Bypassing CAPTCHA tools, reverse psychology and jailbreaking
CAPTCHAs are annoying, but they’re still used across millions of websites, and ChatGPT has reportedly claimed it can “solve CAPTCHA puzzles.” AI makes sites that are reliant on anti-bot technology much more susceptible, and we can only expect this to continue—because puzzle-solving bots aren’t expensive or hard to come by.
Generative AIs like ChatGPT have significant guardrails in place to protect users from certain types of information. However, threat actors have found that using reverse psychology on the AI works. By simply building your prompt in such a way, the AI may still provide the answer.
Some threat actors have taken to jailbreaking (or modifying to remove manufacturer restrictions) bots like ChatGPT to get around the preset restrictions and ethical guidelines put in place by OpenAI. The same is happening with the ChatGPT API. For the threat actors that aren’t going that far, they may simply steal ChatGPT user accounts to sell on the Dark Web.
The implications of threat actors using AI: ongoing stress and burnout in Infosec
As you can see, there are a lot of ways threat actors are using AI, and Infosec teams aren’t just concerned—they’re straight-up exhausted. In fact, given all the new threats and stressors, the same Deep Instinct survey showed that 51% of security professionals said they’re likely to leave their job in the next year.

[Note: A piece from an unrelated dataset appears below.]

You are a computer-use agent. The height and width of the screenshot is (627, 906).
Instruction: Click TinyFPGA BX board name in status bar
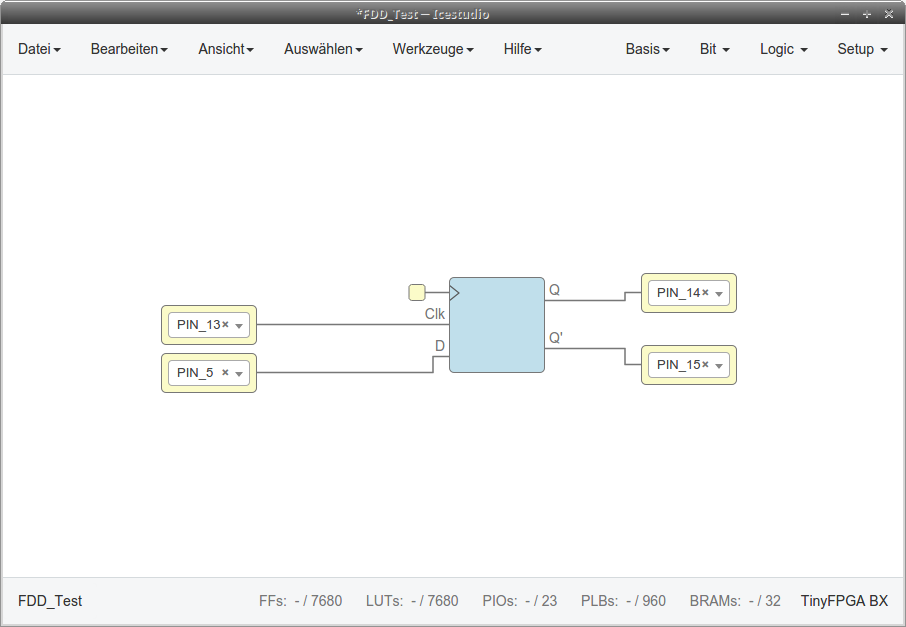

As AI continues to advance, we can expect it to further exacerbate the issue of ongoing stress and burnout across the security sector—but it’s not all doom and gloom!
Security teams can also take advantage of these AI tools in several ways: real-time protection and alerts, monitoring, analysis, and to build an increased understanding of the evolving threatscape.
So is AI a powerful ally—or a potent threat?
Well, it depends on who you ask. Kevin Bocek, Venafi VP of Security Strategy & Threat Intelligence, believes that AI can and will have a profound impact on society as we know it, and he says that it’s becoming increasingly critical to maintain control over generative AI.
In fact, he recommends having a “kill switch” for your AI technology, especially as technological advances veer toward artificial general intelligence (AGI), which is AI that replicates human functions such as reasoning, planning and problem-solving.
Is a world where humans and machines live together in harmony actually possible?
In a world where the number of machines far exceeds the number of humans, you might feel at a loss when trying to answer this question.
But at Venafi, we fully believe it’s possible. Our vision is a world in which machines are trusted and secured against attacks—and our data is protected. That all starts at the foundation, with your machine identities, and ensuring every single one is authentic.
As a result, your business gets to take full advantage of next-gen tech like cloud native, AI and quantum computing, while still knowing that every machine in your enterprise is protected. That every machine identity is verified—and trusted. And that your data is secure.